If you’ve never used AI to fact-check something, the recently launched service isitcap.com offers a glimpse at where the technology stands. It doesn’t just label claims as true or false—it evaluates the article holistically, weighing context, credibility, and bias. It even compares multiple AI search engines to cross-check itself.

You can easily imagine a newsroom workflow that applies an AI fact-checker similarly, sending its analysis back to the writer, highlighting the bits that need shoring up. And if the writer happens to be a machine, revisions could be done lightning fast, and at scale. Stories could go back and forth until they reach a certain accuracy threshold, with anything that falls short held for human review.

All this makes sense in theory, and it could even be applied to what news orgs are doing currently with AI summaries. Nieman Lab has an excellent write-up on how The Wall Street Journal, Yahoo News, and Bloomberg all use AI to generate bullet points or top-line takeaways for their journalism. For both Yahoo and the Journal, there’s some level of human review on the summaries (for Bloomberg, it’s unclear from the article). These organizations are already on the edge of what’s acceptable—balancing speed and scale with credibility. One mistake in a summary might not seem like much, but when trust is already fraying, it’s enough to shake confidence in the entire approach.

Human review helps ensure accuracy, of course, but also requires more human labor—something in short supply in newsrooms that don’t have a national footprint. AI fact-checking could give smaller outlets more options with respect to public-facing AI content. Similarly, Politico’s union recently criticized the publication’s AI-written reports for subscribers based on the work of its journalists, because of occasional inaccuracies. A fact-checking layer might prevent at least some embarrassing mistakes, like attributing political stances to groups that don’t exist.

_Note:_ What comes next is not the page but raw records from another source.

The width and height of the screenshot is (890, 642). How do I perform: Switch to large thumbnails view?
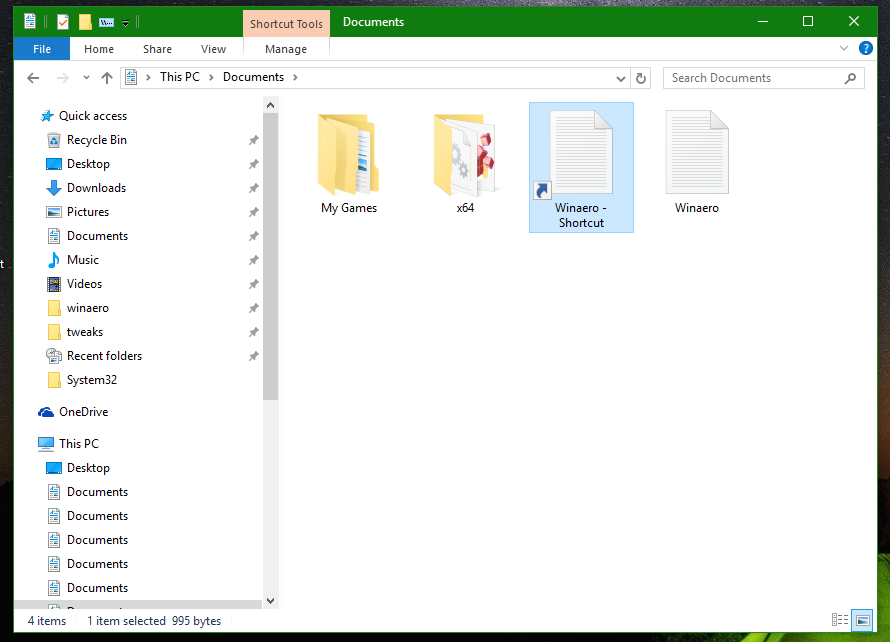864,620
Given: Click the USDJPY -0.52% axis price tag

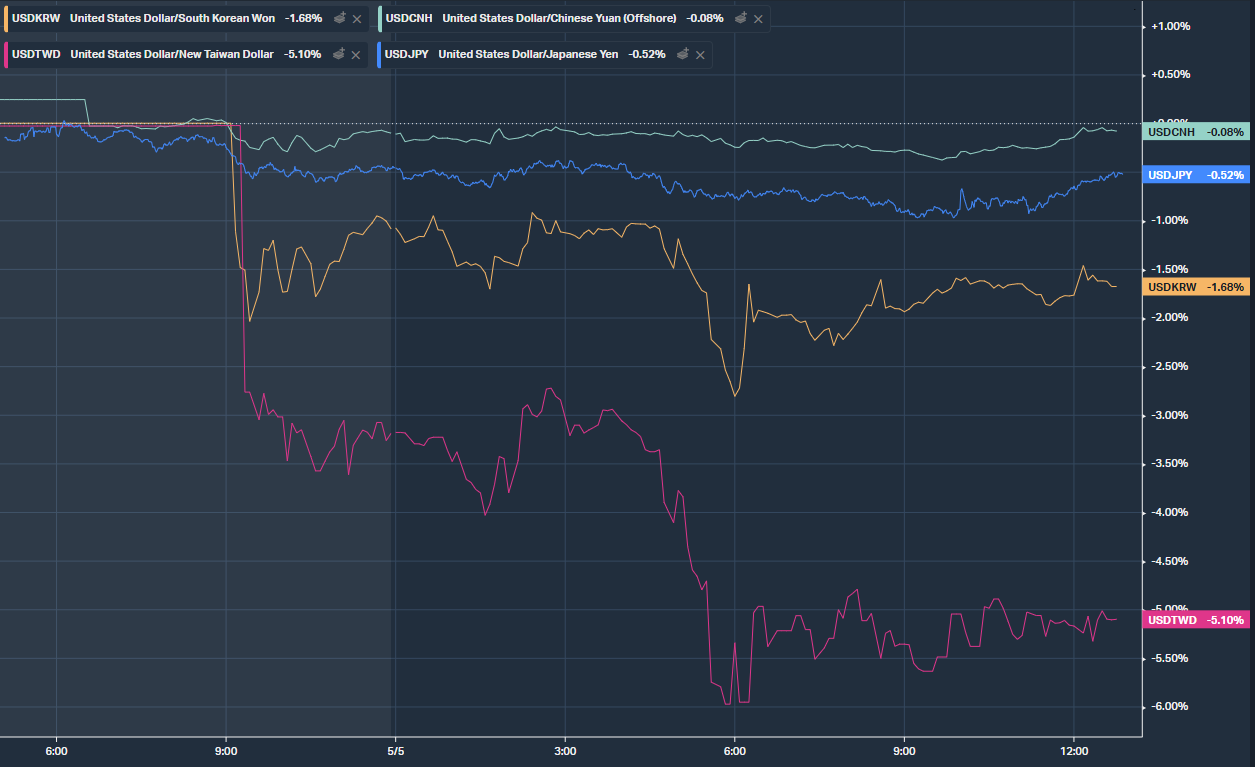Looking at the screenshot, I should pyautogui.click(x=1195, y=175).
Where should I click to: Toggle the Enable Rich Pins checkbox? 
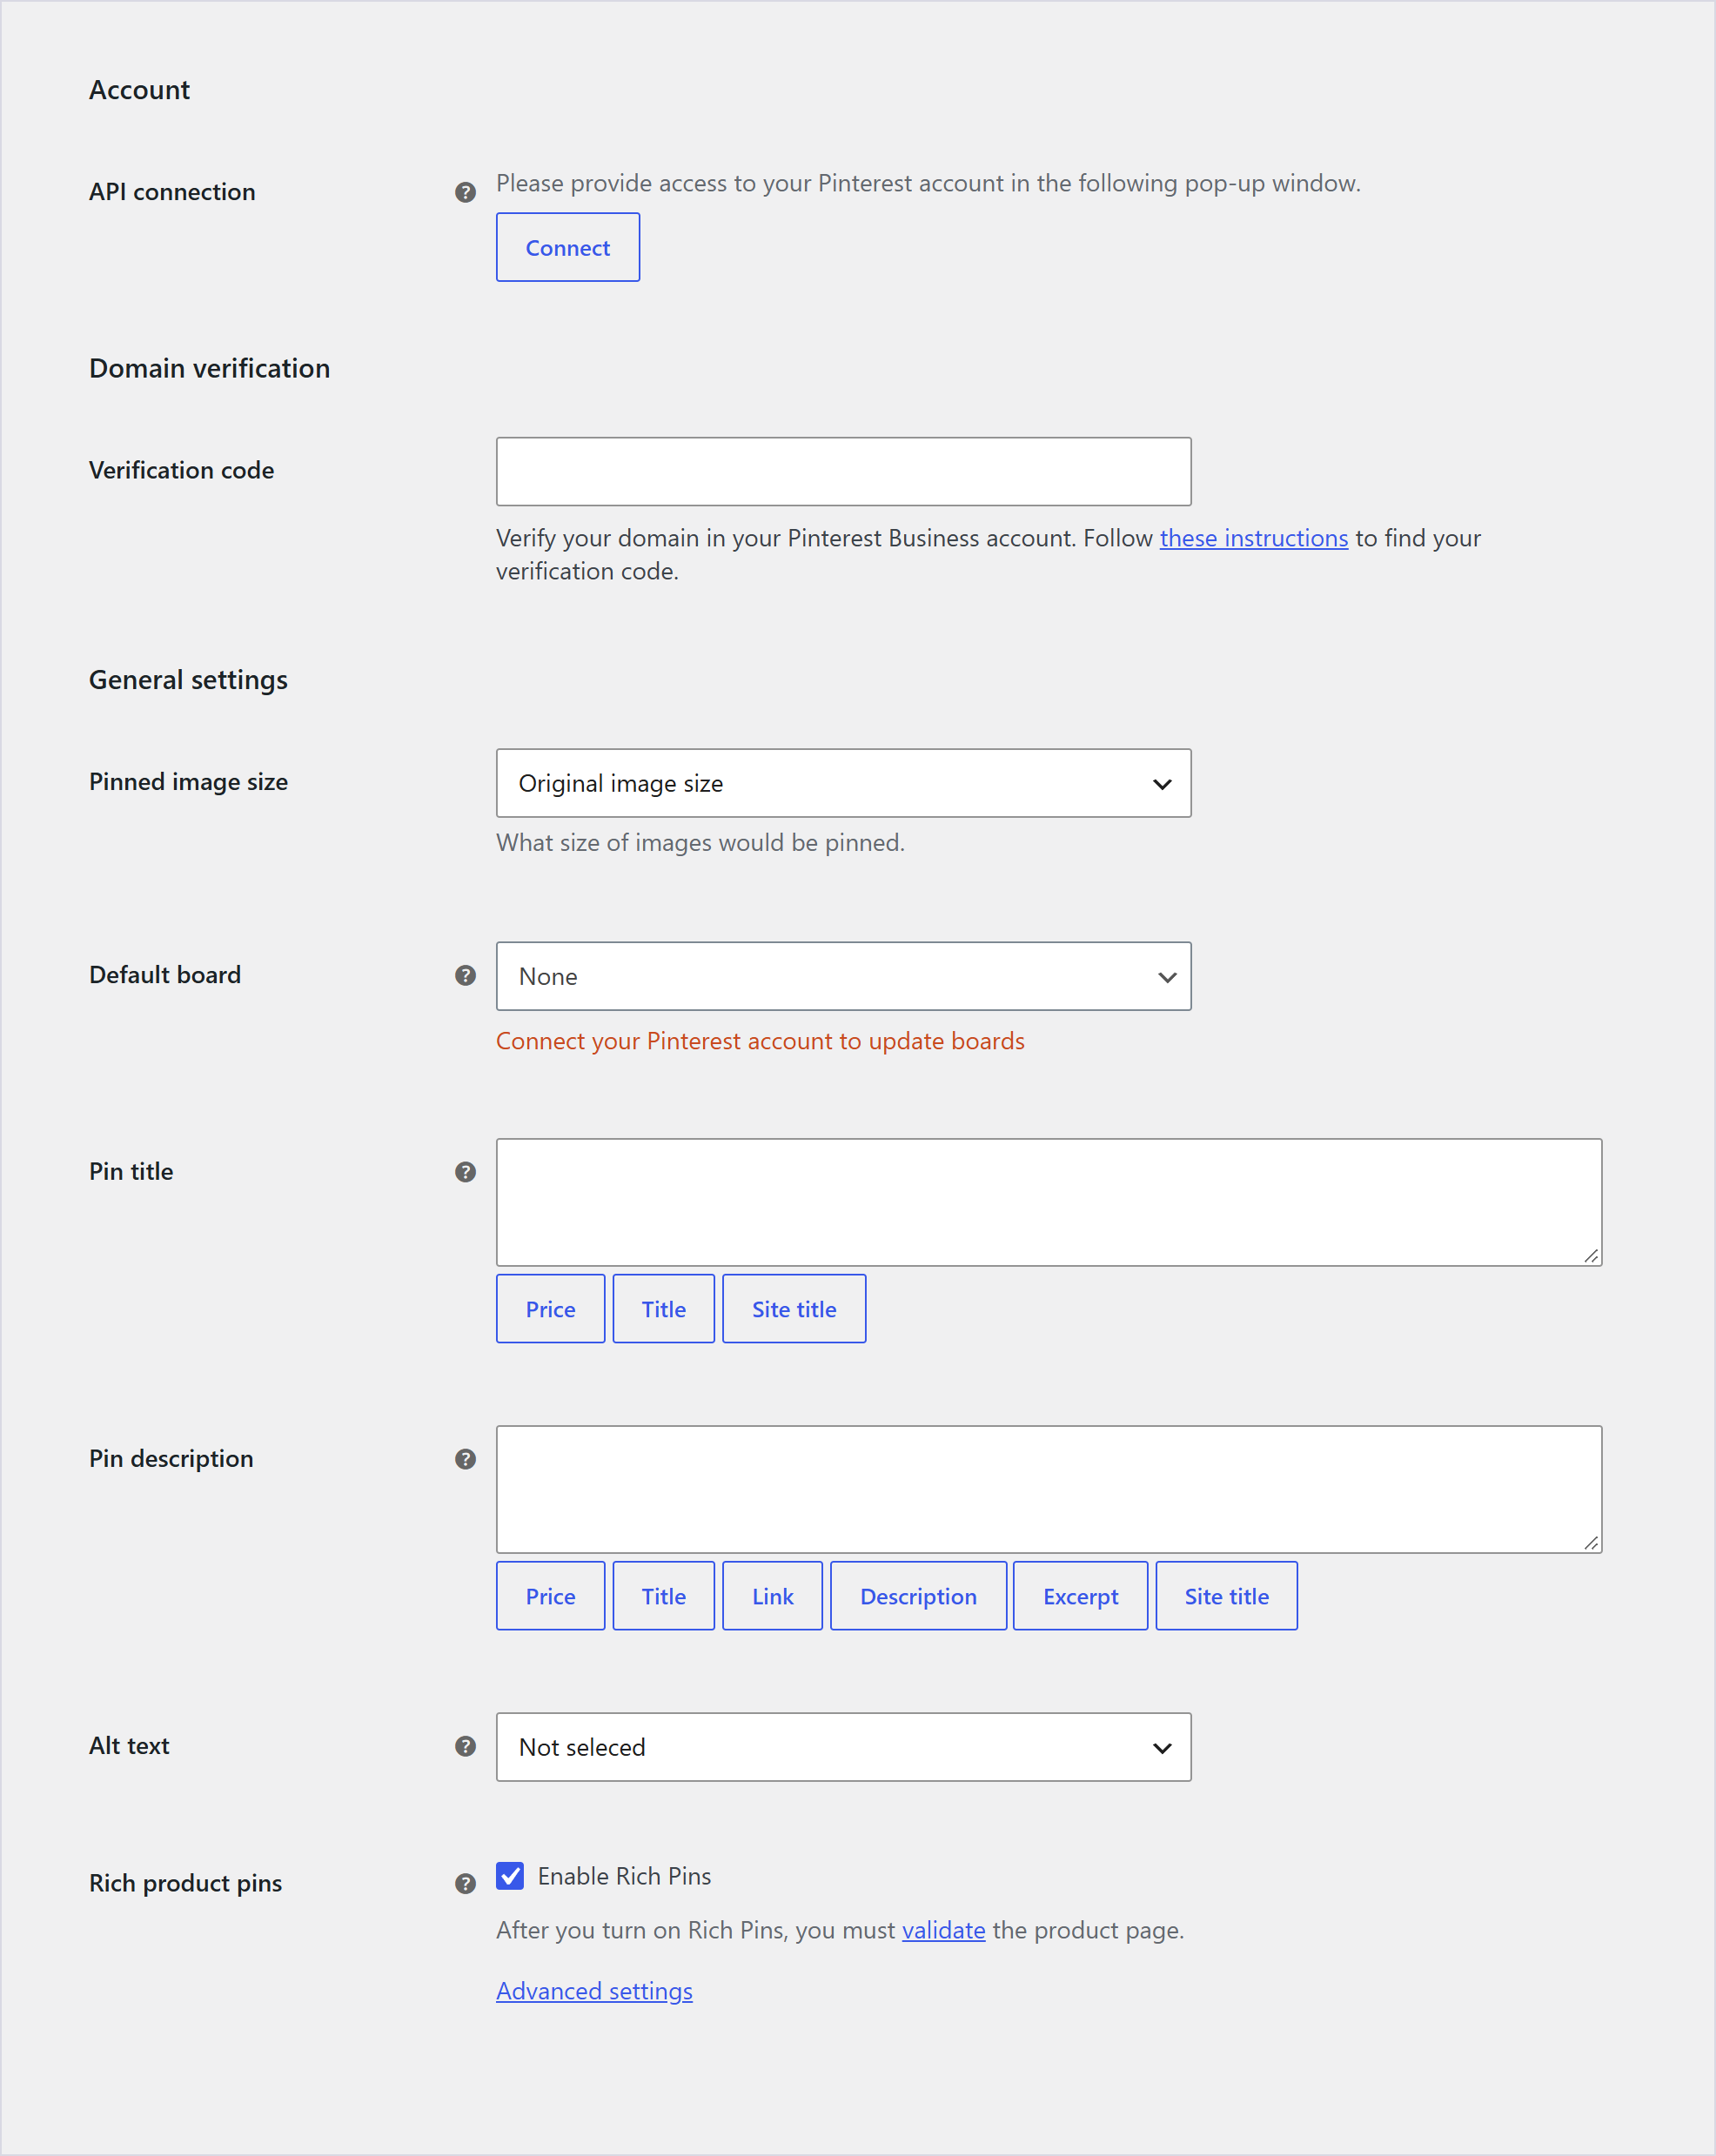pos(510,1876)
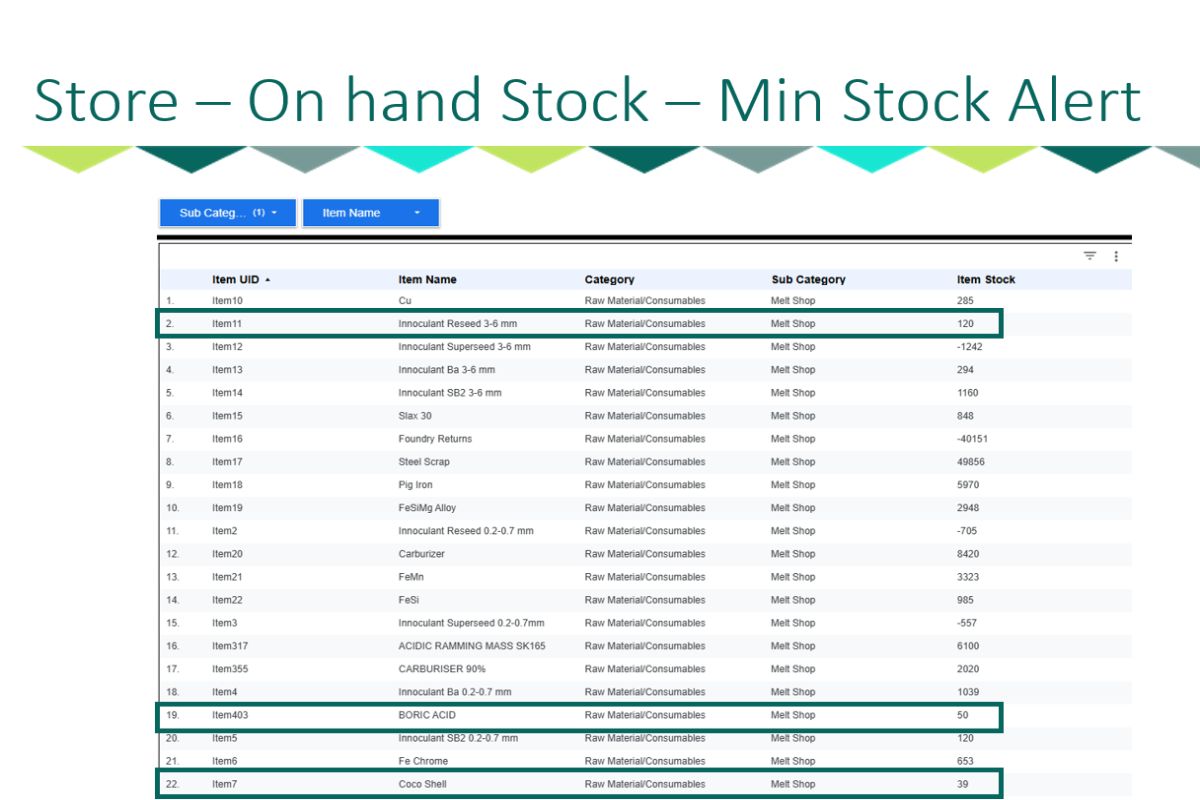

The AI trust problem that won’t go away

Using AI to fight AI hallucination might make mathematical sense if it can prevent serious errors, but there’s another problem that stems from relying even more on machines, and it’s not just a metallic flavor of irony. The use of AI in media already has a trust problem. The Sun-Times‘ phantom book list is far from the first AI content scandal, and it certainly won’t be the last. Some publications are even adopting anti-AI policies, forbidding its use for virtually anything.

Because of AI’s well-documented problems, public tolerance for machine error is lower than for human error. Similarly, if a self-driving car gets into an accident, the scrutiny is obviously much greater than if the car was driven by a person. You might call this the automation fallout bias, and whether you think it’s fair or not, it’s undoubtedly true. A single high-profile hallucination that slips through the cracks could derail adoption, even if it might be statistically rare.

Add to that what would probably be painful compute costs for multiple layers of AI writing and fact-checking, not to mention the increased carbon footprint. All to improve AI-generated text—which, let’s be clear, is not the investigative, source-driven journalism that still requires human rigor and judgment. Yes, we’d be lightening the cognitive load for editors, but would it be worth the cost?

Despite all these barriers, it seems inevitable that we will use AI to check AI outputs. All indications point to hallucinations being inherent to generative technology. In fact, newer “thinking” models appear to hallucinate even more than their less sophisticated predecessors. If done right, AI fact-checking would be more than a newsroom tool, becoming part of the infrastructure for the web. The question is whether we can build it to earn trust, not just automate it.

The amount of AI content in the world can only increase, and we’re going to need systems that can scale to keep up. AI fact-checkers can be part of that solution, but only if we manage—and accept—their potential to make errors themselves. We may not yet trust AI to tell the truth, but at least it can catch itself in a lie.